Screen grounding examples
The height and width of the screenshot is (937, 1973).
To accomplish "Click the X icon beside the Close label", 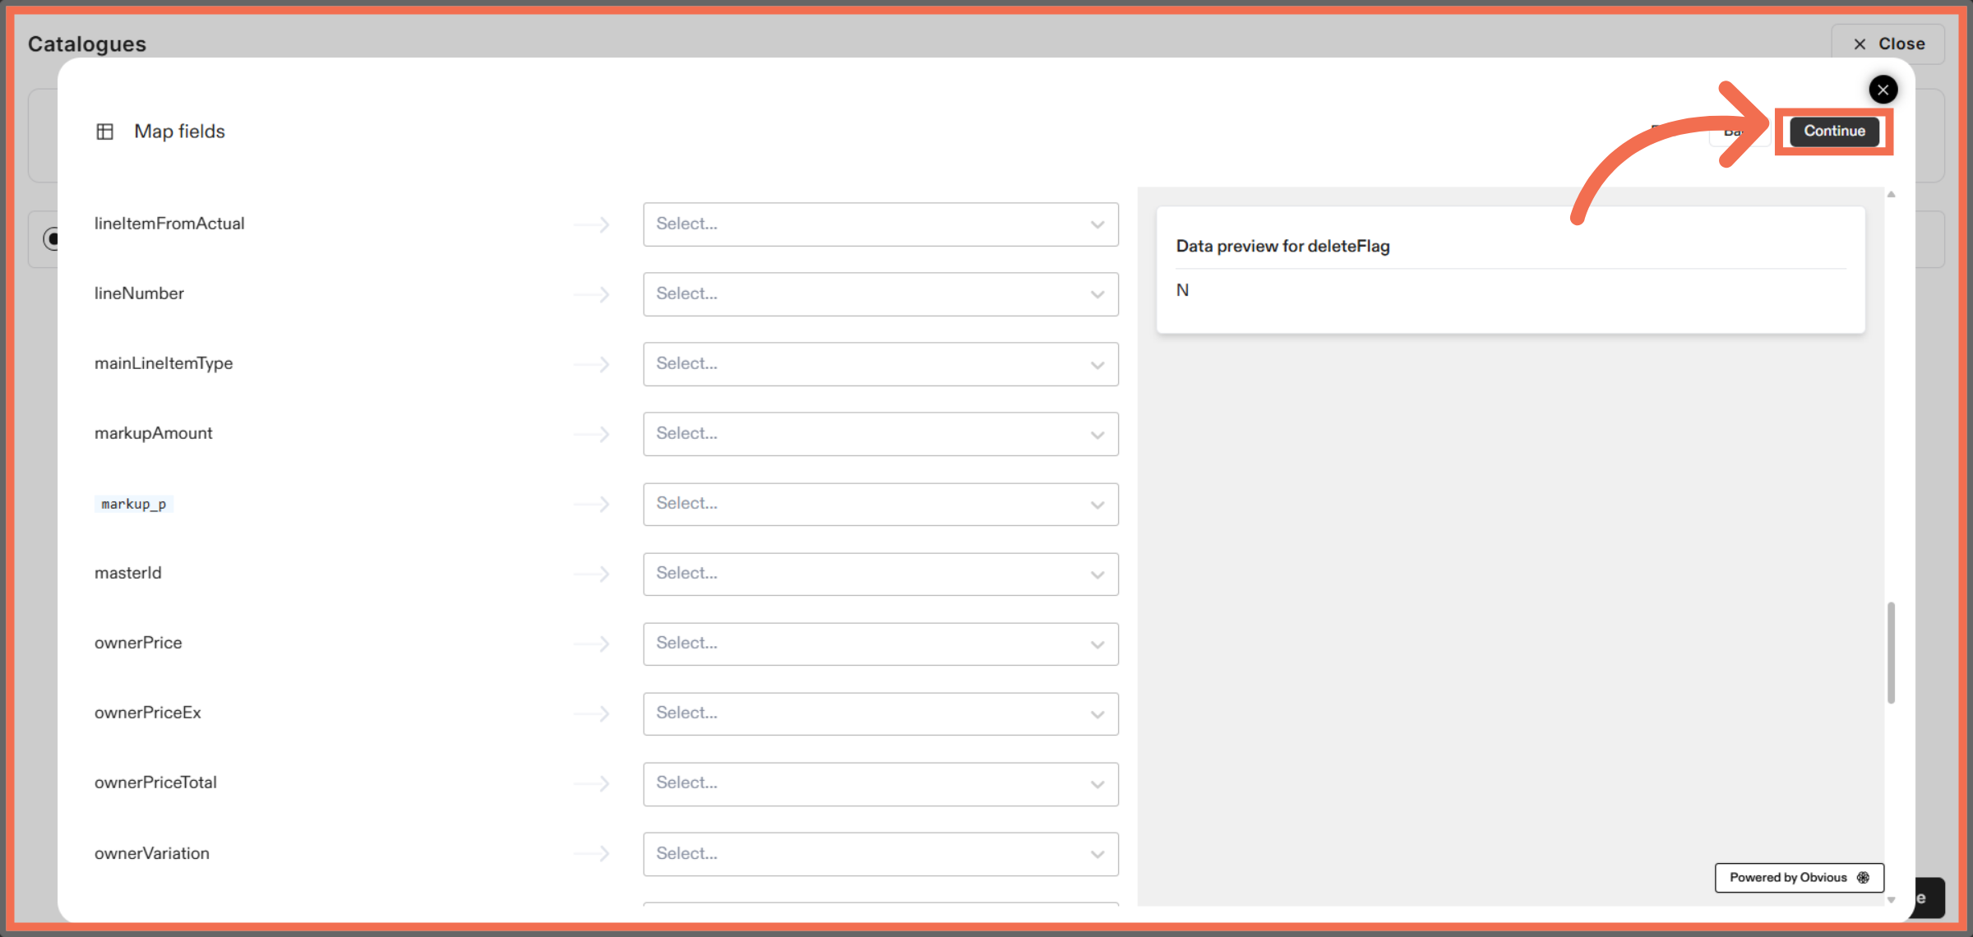I will 1860,44.
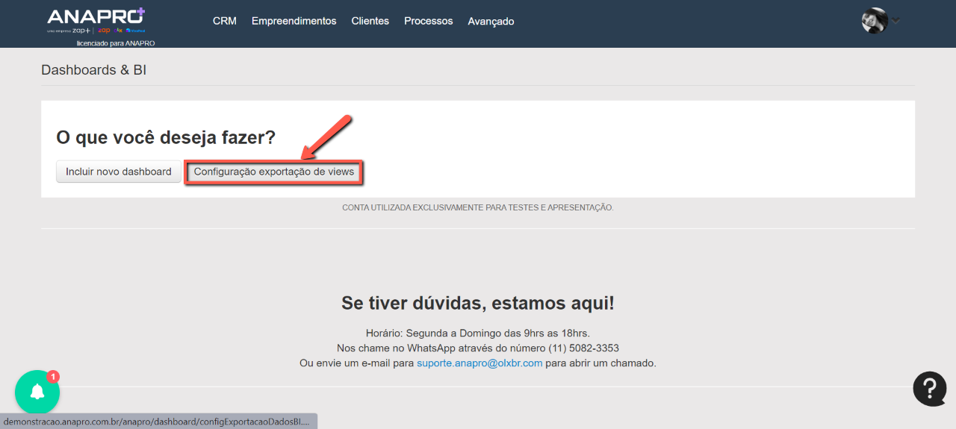956x429 pixels.
Task: Open the Empreendimentos menu
Action: tap(294, 21)
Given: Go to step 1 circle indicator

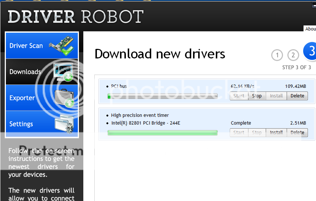Looking at the screenshot, I should click(x=277, y=55).
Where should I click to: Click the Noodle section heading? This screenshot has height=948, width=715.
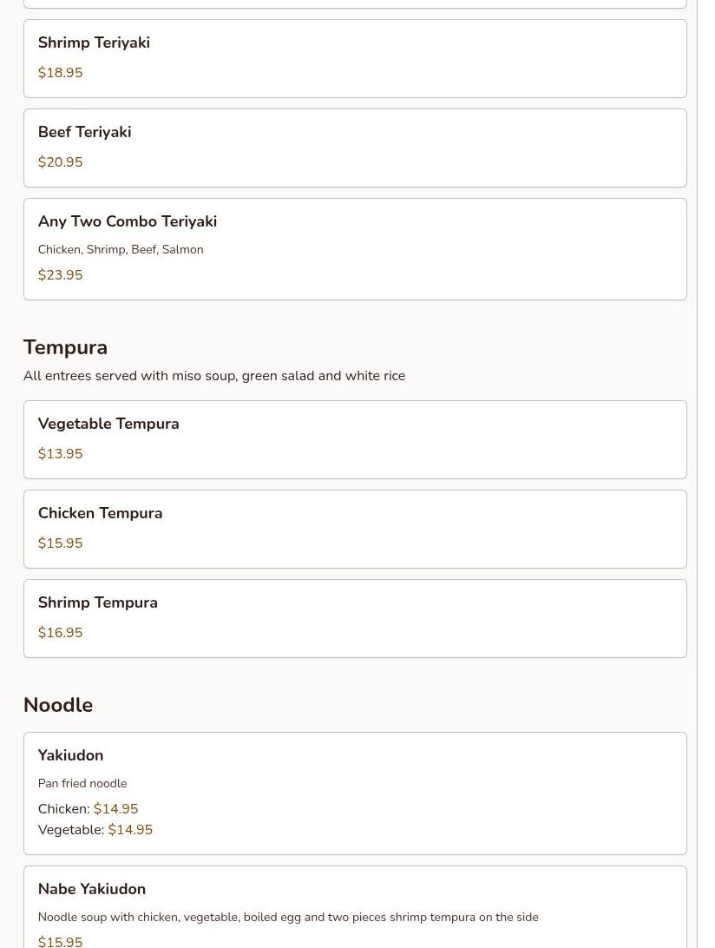58,705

AIM OF THE EXERCISE
Starting at the line that contains "Given: Go to step 1 circle indicator" and continuing through the end of the material, write those lines again with "Noodle" replaced by "Soup" and everything else unchanged. Leave the pictures out of your answer.

REPLY
Given: Go to step 1 circle indicator

Looking at the screenshot, I should click(x=277, y=55).
Where should I click to: Click the Soup section heading? This screenshot has height=948, width=715.
58,705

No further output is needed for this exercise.